Precisamos, por exemplo, parar de fazer da cloroquina um objeto de disputa ideológica. Estudos recentes têm demonstrado que a droga, criada em 1934, pode ser utilizada no tratamento ambulatorial da Covid-19 e tem se mostrado especialmente eficaz na fase inicial da doença. É preciso remover os obstáculos no acesso ao medicamento e deixar a decisão final sobre seu uso para o médico que atua na linha de frente. Ele, apenas ele, no contato direto com o paciente, pode decidir se o remédio deve ser ministrado ou não. Se o paciente fosse eu ou alguém da minha família, eu gostaria, sim, de contar com esse medicamento.

PASSAPORTE CHINÊS

Outra discussão que precisa ser encerrada já diz respeito à nacionalidade do corona. Chamá-lo vírus chinês não o torna menos letal nem o estimula a perguntar a ideologia da vítima antes de infectá-la. Esse tipo de postura, além de contraproducente, nos afasta de possíveis aliados na luta contra a pandemia.

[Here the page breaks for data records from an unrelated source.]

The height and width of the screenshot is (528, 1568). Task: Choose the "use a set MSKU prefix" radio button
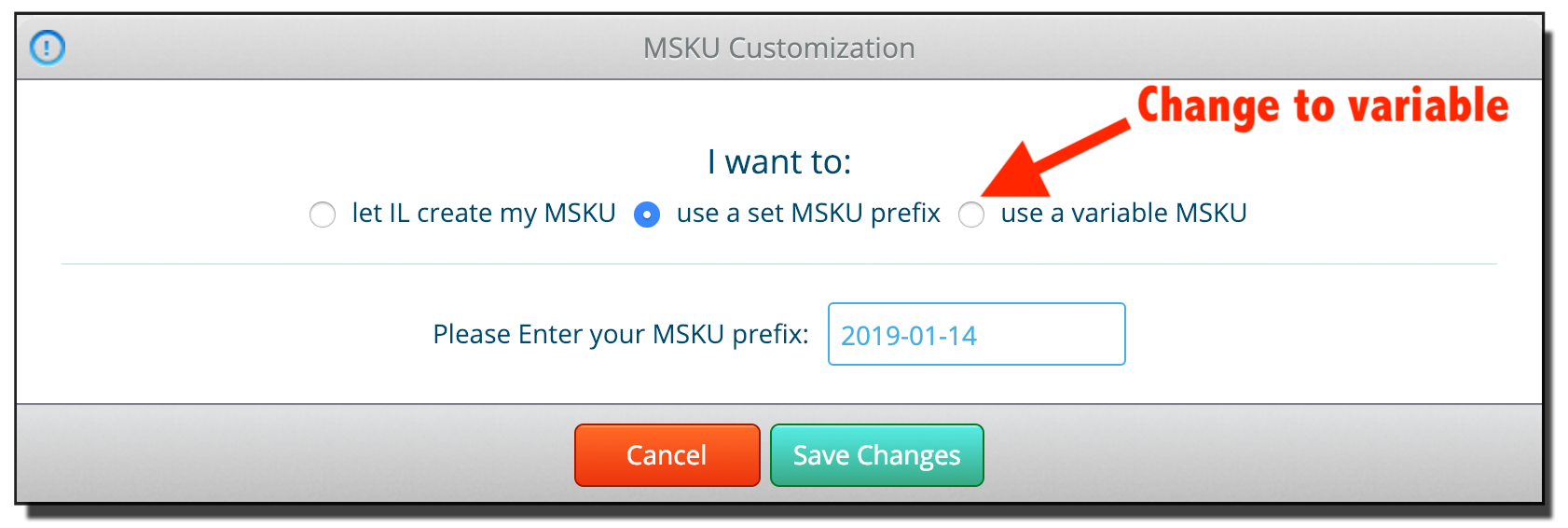[x=647, y=215]

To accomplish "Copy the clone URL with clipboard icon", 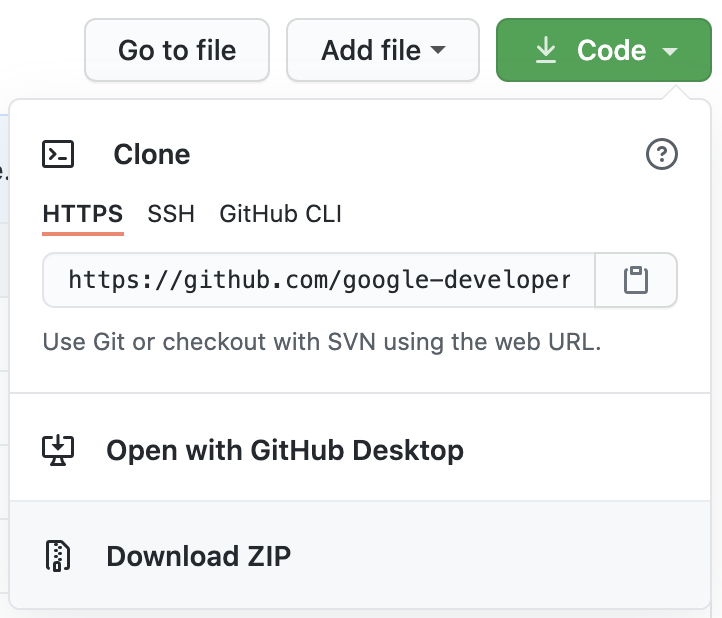I will [x=636, y=280].
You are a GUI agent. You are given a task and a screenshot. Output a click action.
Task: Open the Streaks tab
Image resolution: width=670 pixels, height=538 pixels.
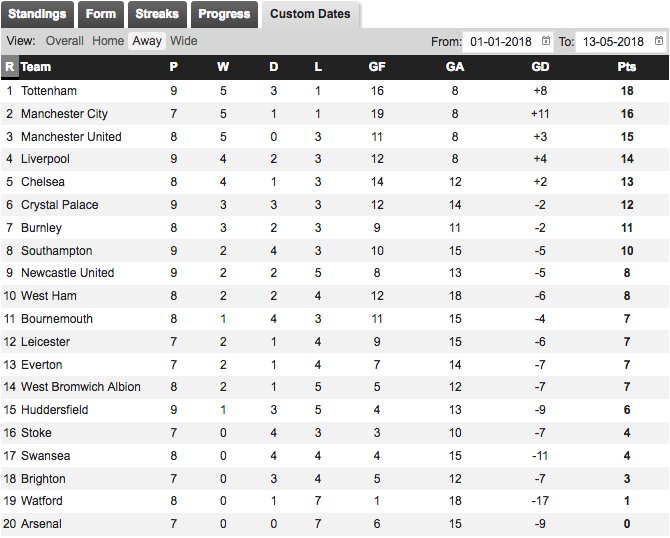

Decisões equivocadas tomadas na origem do problema podem, sim, ter contribuído para agravá-lo. Se elas de fato aconteceram, foram motivadas mais por desconhecimento do que por negligência. Perder tempo discutindo se o vírus viaja pelo mundo com passaporte da República Popular da China serve apenas para desviar o foco de um debate que, agora que já se conhece um pouco mais da doença, pode apressar a solução tão aguardada.

A China tornou-se, por tudo o que enfrentou, o principal centro de conhecimento sobre o coronavírus do mundo. Também é o maior produtor de equipamentos destinados ao tratamento da Covid-19. É preciso desobstruir os canais de comunicação de Brasília com Beijing e cuidar de mantê-los abertos. Vamos aproveitar a Páscoa para pensar sobre isso e parar de nos deixar levar por um papo que até aqui não produziu nem produzirá nada de bom.